De novo para surpresa geral, o relator designado, desta vez do partido do governo, conseguiu elaborar, com a aprovação do MCCE, um projeto ainda melhor, que eliminava muitas das resistências. Houve um pedido de vistas, mas o gongo soou. O substitutivo foi encaminhado ao Plenário da Câmara, mesmo sem a aprovação da Comissão. E para alivio geral, os dois grandes partidos cumpriram seu compromisso de lhe dar urgência urgentíssima.

Daí para frente a tramitação foi rápida, com o assunto já bem debatido e posições bem definidas, tanto na Câmara como, depois, no Senado.

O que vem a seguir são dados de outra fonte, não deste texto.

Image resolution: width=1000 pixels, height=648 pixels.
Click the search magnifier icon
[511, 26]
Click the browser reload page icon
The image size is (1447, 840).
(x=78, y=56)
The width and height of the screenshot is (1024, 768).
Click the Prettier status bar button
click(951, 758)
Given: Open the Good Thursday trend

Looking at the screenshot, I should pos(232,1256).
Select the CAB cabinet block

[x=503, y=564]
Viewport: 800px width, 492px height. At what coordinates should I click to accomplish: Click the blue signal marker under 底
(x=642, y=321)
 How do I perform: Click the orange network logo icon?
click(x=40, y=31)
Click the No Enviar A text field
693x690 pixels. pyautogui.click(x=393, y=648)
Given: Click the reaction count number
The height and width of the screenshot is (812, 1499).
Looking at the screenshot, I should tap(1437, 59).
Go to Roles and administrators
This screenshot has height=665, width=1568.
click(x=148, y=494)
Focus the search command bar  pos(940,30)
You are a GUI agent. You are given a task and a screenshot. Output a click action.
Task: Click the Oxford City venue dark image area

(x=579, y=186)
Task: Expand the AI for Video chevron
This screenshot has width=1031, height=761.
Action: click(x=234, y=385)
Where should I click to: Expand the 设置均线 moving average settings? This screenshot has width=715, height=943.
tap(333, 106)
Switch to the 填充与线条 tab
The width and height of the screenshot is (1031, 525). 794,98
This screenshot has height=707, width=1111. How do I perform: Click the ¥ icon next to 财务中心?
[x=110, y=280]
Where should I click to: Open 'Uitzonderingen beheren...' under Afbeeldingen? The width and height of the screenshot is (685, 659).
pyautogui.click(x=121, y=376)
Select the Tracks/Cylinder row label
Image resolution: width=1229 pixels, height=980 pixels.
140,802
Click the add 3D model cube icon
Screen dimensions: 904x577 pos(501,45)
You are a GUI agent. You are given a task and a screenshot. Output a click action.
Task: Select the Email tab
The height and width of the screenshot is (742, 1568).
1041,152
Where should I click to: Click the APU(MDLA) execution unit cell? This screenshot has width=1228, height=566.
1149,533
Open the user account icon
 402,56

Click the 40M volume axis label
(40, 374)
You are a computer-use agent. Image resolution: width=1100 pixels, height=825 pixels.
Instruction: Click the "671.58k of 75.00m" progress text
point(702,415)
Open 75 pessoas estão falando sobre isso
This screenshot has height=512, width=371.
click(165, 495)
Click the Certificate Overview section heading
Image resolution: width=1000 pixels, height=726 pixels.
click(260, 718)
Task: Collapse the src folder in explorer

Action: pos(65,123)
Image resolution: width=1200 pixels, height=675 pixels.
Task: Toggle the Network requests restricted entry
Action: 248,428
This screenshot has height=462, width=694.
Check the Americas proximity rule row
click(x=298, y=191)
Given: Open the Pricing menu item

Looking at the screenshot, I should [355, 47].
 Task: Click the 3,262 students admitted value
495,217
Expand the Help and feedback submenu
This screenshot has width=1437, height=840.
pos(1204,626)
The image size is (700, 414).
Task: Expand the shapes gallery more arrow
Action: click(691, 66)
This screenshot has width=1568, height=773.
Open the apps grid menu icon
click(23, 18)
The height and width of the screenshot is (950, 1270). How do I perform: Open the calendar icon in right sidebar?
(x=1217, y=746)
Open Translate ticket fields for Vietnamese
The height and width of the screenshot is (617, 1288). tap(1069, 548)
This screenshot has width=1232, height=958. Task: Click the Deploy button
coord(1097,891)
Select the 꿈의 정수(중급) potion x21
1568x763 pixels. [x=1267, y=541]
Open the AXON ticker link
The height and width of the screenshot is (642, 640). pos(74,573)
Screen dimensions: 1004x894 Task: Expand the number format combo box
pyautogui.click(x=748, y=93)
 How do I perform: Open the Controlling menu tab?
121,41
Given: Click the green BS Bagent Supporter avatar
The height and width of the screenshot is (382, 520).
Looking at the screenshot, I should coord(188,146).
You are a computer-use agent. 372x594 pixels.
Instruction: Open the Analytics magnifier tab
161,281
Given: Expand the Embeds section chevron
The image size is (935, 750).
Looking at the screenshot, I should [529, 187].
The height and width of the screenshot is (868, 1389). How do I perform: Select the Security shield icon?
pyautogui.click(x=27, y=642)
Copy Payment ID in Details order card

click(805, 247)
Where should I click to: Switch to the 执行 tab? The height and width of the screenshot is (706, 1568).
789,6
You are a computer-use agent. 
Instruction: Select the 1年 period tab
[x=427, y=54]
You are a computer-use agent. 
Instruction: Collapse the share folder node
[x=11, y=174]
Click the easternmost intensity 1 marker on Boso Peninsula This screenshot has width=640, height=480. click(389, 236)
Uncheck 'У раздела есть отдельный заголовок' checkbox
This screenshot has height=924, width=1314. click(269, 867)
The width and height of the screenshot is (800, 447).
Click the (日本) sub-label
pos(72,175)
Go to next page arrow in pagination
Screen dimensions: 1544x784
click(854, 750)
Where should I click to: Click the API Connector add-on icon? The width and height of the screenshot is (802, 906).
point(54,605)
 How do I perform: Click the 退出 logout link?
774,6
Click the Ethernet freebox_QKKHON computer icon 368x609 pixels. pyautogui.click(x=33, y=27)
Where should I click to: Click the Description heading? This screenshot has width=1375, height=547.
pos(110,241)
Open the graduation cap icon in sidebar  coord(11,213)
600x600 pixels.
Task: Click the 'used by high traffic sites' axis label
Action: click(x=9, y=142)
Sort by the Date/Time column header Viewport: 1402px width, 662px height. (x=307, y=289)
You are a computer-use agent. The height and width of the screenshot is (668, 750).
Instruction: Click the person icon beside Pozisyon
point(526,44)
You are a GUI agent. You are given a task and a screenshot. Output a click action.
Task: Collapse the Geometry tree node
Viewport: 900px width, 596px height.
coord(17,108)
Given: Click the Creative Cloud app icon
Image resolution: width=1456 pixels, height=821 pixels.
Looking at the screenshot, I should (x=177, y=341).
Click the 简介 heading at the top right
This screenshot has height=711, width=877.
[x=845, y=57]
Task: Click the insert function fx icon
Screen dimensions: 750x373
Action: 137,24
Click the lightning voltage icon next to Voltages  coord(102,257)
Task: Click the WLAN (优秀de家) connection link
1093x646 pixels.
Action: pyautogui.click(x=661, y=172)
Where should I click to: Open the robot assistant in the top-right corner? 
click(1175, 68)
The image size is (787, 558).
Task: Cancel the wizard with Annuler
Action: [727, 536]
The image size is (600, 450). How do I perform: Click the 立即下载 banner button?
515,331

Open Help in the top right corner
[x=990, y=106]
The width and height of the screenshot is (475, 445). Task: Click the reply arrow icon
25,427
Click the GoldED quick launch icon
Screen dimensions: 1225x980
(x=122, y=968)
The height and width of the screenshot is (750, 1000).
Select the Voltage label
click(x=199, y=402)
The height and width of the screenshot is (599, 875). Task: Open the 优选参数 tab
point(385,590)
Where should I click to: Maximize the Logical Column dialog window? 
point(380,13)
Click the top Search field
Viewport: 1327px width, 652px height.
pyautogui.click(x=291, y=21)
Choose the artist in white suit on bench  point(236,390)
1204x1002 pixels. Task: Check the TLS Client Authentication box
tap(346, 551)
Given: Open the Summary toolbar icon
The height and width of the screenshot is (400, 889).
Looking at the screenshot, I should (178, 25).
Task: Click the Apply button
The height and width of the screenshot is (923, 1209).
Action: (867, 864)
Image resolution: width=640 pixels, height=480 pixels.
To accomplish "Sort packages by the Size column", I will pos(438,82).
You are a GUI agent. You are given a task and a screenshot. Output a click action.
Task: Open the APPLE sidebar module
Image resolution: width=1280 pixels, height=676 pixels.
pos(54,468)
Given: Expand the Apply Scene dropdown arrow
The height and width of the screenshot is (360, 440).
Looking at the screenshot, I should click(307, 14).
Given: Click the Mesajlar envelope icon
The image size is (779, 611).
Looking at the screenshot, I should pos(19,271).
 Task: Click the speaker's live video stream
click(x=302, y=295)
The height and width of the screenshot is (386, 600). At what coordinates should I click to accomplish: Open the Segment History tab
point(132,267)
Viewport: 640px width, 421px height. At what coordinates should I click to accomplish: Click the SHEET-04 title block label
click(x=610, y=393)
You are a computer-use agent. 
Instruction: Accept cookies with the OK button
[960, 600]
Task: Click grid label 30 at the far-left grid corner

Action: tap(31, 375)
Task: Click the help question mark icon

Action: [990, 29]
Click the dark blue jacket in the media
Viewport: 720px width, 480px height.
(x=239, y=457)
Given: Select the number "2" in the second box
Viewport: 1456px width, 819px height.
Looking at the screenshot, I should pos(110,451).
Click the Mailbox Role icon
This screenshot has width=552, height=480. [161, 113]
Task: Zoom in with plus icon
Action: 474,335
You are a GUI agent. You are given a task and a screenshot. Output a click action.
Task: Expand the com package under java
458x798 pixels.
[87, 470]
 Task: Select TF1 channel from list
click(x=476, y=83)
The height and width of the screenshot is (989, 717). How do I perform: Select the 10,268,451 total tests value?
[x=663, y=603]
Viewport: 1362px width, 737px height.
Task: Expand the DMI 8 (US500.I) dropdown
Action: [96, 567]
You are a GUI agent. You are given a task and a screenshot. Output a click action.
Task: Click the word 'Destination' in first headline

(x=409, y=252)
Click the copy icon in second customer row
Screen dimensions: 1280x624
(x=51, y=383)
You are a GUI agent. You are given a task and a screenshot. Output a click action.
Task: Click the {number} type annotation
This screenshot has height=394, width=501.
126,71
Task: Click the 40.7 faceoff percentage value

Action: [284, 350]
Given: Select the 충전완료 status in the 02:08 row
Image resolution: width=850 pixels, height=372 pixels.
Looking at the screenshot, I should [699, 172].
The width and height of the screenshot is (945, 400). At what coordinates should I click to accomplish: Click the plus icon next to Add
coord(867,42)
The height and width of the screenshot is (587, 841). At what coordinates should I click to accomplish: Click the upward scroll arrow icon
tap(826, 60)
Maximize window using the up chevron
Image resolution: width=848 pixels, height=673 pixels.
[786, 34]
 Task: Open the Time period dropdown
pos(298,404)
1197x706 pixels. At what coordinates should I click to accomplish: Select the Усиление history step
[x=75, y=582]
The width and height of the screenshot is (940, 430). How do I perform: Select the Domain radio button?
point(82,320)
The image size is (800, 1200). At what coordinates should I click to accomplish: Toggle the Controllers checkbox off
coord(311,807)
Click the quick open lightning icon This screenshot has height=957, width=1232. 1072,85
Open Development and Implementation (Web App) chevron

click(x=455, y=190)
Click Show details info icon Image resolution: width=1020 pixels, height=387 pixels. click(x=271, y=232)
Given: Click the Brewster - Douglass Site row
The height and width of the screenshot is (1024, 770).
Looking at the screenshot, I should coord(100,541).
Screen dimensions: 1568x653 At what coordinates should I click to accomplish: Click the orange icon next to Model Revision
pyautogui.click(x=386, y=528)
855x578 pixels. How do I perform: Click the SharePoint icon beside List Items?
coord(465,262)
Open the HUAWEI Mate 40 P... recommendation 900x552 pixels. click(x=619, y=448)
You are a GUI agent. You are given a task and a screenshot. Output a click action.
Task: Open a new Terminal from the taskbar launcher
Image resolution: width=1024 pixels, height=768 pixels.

O substitutivo da CCJ foi totalmente aprovado e foram rejeitados todos os destaques apresentados, com suas emendas modificativas. Com mais votos do que o exigido para uma Lei Complementar, como era o caso dessa Lei. Na Câmara se dizia que era mais fácil uma vaca voar do que esse projeto ser aprovado. Oito meses depois dele ter entrado no Congresso, a vaca visivelmente voou.

O Senado pregaria no entanto um susto: aprovou uma pequena emenda, que se dizia que não era anódina e tinha endereço certo. Ela obrigaria o projeto a voltar para a Câmara, se fosse considerada de mérito. Mas interpretada como emenda de redação, tudo terminou em paz.

No capitulo seguinte da novela, surgiu um novo e importante ator: o Tribunal Superior Eleitoral. Seu Presidente, recém empossado, criou um novo suspense levantando de novo a dúvida: seria a nova Lei constitucional ou não? Mas em sucessivos julgamentos de casos concretos o TSE resolveu essa e outras duas questões, com um quorum tranqüilo de 5 a 2 que incluiu o voto favorável de seu Presidente: constitucional, sim; compreendendo condenações anteriores à lei, sim; valendo já na eleição de 2010, sim.

O capitulo que estamos vivendo agora decorreu do direito dos condenados pelo TSE a recorrerem ao STF. Seus primeiros episódios foram longos e emocionantes. Em duas sessões seguidas do Supremo, cada Ministro ia justificando longamente sua posição, um após o outro, acompanhados pela TV em todo o Brasil e por manifestações do lado de fora do prédio. No segundo desses julgamentos os telespectadores tiveram direito até a cenas explícitas de partidarização, e muitos ficaram estupefatos com comportamentos que não corresponderiam ao de calmos Magistrados. E com o empate de 5 a 5, nos dois julgamentos, a continuidade da novela ficou na dependência do surgimento de um personagem ainda desconhecido: o ocupante ou a ocupante da 11ª vaga desse Tribunal.

Chegamos assim ao suspense final: neste capitulo poderá ser jogado por terra todo o imenso e custoso esforço feito pela sociedade brasileira e pelos setores do Congresso Nacional que o honraram. Se o 11º Ministro ou Ministra entrar no pelotão dos cinco contrários ao projeto, ele sozinho – ou ela sozinha - terá mais poder que o próprio Presidente da República, que promulgou a Lei da Ficha Limpa. Com um desempate desfavorável a ela, os prejudicados pelas decisões anteriores do STF pedirão imediatamente a anulação das mesmas. E o sonho de moralização política que essa Lei carrega consigo virará fumaça, ou será empurrado para o imprevisível ano de 2012.

A batata quente, agora nas mãos de Lula, está na verdade fervendo. As sessões do STF mostraram que não é assim tão neutro – ou técnico - nomear um Ministro do Supremo. E o modo como a novela pode terminar já levantou até a hipótese de uma nova proposta para a Reforma Política: a possibilidade de “impeachment” dos Ministros dessa Corte, se o enorme poder que têm for usado em prejuízo da sociedade.

Não nos resta outra alternativa senão a de “acordar” Lula para o significado da indicação que fará – embora seja mais do que provável que ele esteja bem ciente disso, e que até já tenha discutido a questão com Dilma, que acompanhará a sabatina no Senado de quem for por ele indicado. Escolherá um 11º Ministro ou Ministra que carregará, o resto de sua vida, a responsabilidade de um imenso crime de “lesa-esperança”, o que vem a ser o mesmo que “lesa-futuro”? O mínimo que se poderá dizer é que, se o fizer, terá perdido uma grande oportunidade de fechar luminosamente seu mandato.